+++ Records for processing

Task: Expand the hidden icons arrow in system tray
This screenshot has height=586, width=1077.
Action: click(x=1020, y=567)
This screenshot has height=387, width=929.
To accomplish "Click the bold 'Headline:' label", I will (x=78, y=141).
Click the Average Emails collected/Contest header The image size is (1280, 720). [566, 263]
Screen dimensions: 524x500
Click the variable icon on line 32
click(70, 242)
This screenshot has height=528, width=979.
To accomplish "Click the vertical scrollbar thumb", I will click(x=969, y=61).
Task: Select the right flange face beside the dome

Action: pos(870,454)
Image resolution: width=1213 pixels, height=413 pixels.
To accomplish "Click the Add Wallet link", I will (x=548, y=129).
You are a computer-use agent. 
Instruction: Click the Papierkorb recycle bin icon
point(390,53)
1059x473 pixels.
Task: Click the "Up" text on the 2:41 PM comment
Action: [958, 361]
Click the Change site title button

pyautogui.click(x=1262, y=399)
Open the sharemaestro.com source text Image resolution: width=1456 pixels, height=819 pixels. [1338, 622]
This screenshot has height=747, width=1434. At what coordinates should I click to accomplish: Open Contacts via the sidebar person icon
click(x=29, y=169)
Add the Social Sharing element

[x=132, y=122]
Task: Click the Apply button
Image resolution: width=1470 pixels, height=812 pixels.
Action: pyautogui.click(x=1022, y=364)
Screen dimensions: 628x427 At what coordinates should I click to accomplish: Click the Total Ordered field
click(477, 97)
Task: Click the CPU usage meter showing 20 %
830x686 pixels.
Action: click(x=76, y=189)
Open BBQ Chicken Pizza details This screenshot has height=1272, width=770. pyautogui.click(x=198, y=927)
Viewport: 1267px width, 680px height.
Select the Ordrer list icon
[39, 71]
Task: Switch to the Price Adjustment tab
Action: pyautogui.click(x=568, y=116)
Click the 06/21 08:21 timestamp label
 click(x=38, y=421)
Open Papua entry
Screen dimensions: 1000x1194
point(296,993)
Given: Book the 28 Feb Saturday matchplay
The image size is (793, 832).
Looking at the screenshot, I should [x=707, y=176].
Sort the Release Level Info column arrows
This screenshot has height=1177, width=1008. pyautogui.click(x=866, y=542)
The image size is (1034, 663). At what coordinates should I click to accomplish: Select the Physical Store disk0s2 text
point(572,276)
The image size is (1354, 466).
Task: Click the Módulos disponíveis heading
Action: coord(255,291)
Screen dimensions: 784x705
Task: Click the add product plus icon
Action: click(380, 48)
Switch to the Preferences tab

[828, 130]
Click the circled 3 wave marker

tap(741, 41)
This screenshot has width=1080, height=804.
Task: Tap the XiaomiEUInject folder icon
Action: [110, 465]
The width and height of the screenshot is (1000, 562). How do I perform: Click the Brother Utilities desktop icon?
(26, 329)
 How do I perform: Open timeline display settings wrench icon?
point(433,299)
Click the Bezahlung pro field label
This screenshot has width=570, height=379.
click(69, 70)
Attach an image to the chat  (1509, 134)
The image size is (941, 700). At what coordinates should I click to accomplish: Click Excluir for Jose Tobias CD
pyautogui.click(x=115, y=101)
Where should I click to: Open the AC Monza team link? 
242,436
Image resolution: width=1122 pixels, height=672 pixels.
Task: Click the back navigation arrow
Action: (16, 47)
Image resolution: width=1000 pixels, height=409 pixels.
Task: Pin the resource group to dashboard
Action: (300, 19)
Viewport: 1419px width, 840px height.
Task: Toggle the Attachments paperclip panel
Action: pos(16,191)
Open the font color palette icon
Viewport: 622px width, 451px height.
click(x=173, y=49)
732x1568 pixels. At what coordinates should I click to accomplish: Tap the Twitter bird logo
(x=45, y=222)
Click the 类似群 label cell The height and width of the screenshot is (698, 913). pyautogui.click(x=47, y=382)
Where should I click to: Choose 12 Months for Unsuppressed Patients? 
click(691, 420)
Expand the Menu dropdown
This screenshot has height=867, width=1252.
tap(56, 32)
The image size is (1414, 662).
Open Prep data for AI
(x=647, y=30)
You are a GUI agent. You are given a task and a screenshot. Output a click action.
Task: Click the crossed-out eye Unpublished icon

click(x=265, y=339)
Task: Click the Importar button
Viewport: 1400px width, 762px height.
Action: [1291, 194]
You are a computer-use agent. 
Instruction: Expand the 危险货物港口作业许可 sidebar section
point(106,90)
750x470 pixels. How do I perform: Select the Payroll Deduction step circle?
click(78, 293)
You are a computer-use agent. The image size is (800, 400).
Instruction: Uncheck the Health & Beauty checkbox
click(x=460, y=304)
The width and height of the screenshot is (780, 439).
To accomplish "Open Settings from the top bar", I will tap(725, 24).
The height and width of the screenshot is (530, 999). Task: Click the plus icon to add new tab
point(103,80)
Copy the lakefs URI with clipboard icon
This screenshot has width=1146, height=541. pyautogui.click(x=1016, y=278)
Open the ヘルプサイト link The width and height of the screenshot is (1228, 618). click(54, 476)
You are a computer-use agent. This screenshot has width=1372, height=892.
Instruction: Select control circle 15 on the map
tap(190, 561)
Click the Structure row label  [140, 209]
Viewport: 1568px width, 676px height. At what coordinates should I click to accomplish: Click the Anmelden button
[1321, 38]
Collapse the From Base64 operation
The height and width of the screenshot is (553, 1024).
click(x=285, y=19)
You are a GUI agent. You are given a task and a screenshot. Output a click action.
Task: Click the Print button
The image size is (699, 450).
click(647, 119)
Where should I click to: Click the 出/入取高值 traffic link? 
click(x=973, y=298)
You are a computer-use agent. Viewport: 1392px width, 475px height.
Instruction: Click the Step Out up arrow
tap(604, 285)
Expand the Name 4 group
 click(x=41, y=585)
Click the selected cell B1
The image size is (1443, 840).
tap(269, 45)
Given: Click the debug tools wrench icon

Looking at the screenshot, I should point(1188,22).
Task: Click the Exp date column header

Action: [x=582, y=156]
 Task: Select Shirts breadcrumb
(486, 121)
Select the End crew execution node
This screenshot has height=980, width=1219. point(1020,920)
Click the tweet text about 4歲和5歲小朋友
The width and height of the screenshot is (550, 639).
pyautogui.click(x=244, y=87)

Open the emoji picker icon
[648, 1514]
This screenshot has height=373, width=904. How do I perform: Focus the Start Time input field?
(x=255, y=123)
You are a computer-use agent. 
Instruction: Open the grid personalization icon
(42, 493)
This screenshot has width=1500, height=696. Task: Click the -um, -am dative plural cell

++++++

*Work task*:
Extract every line from the one containing "Select the End crew execution node" to the end of the entries, including both of those lines, exactly as given and with nothing added.

*Response to this task*:
Select the End crew execution node
This screenshot has height=980, width=1219. point(1020,920)
Click the tweet text about 4歲和5歲小朋友
The width and height of the screenshot is (550, 639).
pyautogui.click(x=244, y=87)

Open the emoji picker icon
[648, 1514]
This screenshot has height=373, width=904. How do I perform: Focus the Start Time input field?
(x=255, y=123)
You are a computer-use agent. 
Instruction: Open the grid personalization icon
(42, 493)
This screenshot has width=1500, height=696. Task: Click the -um, -am dative plural cell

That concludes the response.